2016–present: Other singles, first EPs and Hellraisers 
In July 2016, they released "Let Me Hold You (Turn Me On)" with Dante Klein, which samples Kevin Lyttle's song "Turn Me On". The song has since gained over 100 million streams.

Before "Let Me Hold You (Turn Me On)" was released, In February 2016, they released "Sex" with Kris Kross Amsterdam, quickly gaining over 300 million streams. Talking about "Sex", band member Matt admitted that the song was affected by divine intervention as it only took 45 minutes to write. In August 2016, a music video was released for the song, and the trio performed at the Billboard Hot 100 festival.

They signed to 300 Entertainment in September 2016. In November, they released "Queen Elizabeth", co-produced by "Foreign Noi$e". They released "No Promises", a collaboration with Demi Lovato, in March 2017. In May 2017, the single "Stay With You" was released.

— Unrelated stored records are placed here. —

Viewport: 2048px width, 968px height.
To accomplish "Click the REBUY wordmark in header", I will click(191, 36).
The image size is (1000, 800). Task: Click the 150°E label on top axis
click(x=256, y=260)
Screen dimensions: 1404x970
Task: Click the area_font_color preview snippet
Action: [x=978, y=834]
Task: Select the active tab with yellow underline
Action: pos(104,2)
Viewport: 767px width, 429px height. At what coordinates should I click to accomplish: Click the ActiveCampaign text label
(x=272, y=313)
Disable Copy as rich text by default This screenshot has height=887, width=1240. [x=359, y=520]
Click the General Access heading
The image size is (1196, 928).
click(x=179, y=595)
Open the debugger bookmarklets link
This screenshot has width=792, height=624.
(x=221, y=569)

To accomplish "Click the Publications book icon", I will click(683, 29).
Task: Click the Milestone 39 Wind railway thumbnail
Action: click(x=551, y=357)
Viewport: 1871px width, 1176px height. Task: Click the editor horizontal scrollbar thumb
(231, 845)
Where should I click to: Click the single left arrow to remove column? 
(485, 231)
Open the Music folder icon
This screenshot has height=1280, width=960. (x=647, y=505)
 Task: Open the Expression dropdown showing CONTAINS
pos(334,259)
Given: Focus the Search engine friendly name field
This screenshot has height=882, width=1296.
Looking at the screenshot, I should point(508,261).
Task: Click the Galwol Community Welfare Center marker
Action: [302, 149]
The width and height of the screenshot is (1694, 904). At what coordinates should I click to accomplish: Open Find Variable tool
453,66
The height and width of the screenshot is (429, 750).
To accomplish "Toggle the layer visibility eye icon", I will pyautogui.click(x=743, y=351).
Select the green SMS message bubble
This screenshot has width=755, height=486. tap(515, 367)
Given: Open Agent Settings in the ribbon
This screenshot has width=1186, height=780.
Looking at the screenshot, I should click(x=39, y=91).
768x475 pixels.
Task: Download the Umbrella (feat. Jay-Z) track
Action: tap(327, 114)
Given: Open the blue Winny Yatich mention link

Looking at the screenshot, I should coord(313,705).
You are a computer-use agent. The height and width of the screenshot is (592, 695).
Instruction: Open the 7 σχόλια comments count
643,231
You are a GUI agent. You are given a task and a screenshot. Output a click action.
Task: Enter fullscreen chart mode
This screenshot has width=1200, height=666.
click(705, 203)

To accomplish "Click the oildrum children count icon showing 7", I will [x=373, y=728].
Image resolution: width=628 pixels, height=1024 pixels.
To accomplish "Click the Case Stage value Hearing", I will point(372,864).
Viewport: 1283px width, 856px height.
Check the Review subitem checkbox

The single "Sober" was released in July 2017. The group released "Feels Great", a collaboration with Fetty Wap and CVBZ, on October 13, 2017.

The group released the single "Put Me Back Together" with Kiiara on March 2, 2018. Cheat Codes collaborated with U2 and released a remixed version of U2's single "Love Is Bigger Than Anything in Its Way" on May 29, 2018.

In June 2018, they released their extended play, Level 1 consisting of 6 songs, include "I Love It" and "Balenciaga". On June 22, 2018, Cheat Codes released "Only You" with Little Mix as a part of the compilation album Love Island: The Pool Party, which was released on July 6, 2018, by Ministry of Sound. They released the song "Feeling of Falling" with Kim Petras on November 30, 2018. On July 26, 2019, they released their second extended play, Level 2.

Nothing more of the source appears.